ESERCIZIO ASSEGNATO 1 »
Nella selezione, riscrivi in forma più breve il paragrafo che comincia con "Conosciuti come gli", mantenendone i fatti principali.
ESERCIZIO ASSEGNATO 2 »
Ricopia senza alcuna modifica il tratto della selezione che va da "I guardiani del giorno" giù fino a "panorama letterario russo.".
ESERCIZIO ASSEGNATO 3 »
Secondo la selezione, chi ha prodotto "The arena"?

##### SELEZIONE #####

I guardiani del giorno
Conosciuti come gli "Altri della luce" e gli "Altri delle tenebre", già furono protagonisti, nel 2004, del film candidato all’Oscar “I guardiani della notte”, diretto dal cazaco Timur Bekmambetov (regista di “The arena”, prodotto dal re dell’horror a basso costo Roger Corman) e tratto da “Night Watch”, primo tassello della nota trilogia letteraria di Sergei Lukyanenko che, costituita anche da “Day Watch” e “Dusk Watch”, ha finito per rappresentare un vero e proprio spartiacque all’interno del panorama letterario russo.

##### CONTENUTO DEI DATI #####

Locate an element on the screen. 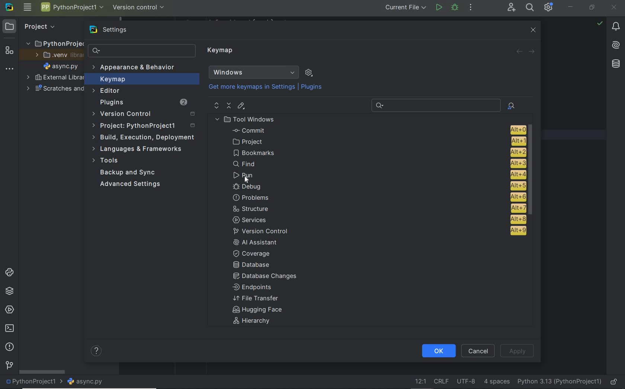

#####

SOLUZIONE ESERCIZIO 1 »
Gli "Altri della luce" e gli "Altri delle tenebre" comparivano già nel 2004 in "I guardiani della notte". Il film era candidato all'Oscar ed era diretto dal cazaco Timur Bekmambetov, regista di "The arena". L'opera era tratta da "Night Watch", primo libro della trilogia di Sergei Lukyanenko. La trilogia comprende anche "Day Watch" e "Dusk Watch" ed è diventata uno spartiacque nella letteratura russa.

SOLUZIONE ESERCIZIO 2 »
I guardiani del giorno
Conosciuti come gli "Altri della luce" e gli "Altri delle tenebre", già furono protagonisti, nel 2004, del film candidato all’Oscar “I guardiani della notte”, diretto dal cazaco Timur Bekmambetov (regista di “The arena”, prodotto dal re dell’horror a basso costo Roger Corman) e tratto da “Night Watch”, primo tassello della nota trilogia letteraria di Sergei Lukyanenko che, costituita anche da “Day Watch” e “Dusk Watch”, ha finito per rappresentare un vero e proprio spartiacque all’interno del panorama letterario russo.

SOLUZIONE ESERCIZIO 3 »
Roger Corman, definito il re dell'horror a basso costo.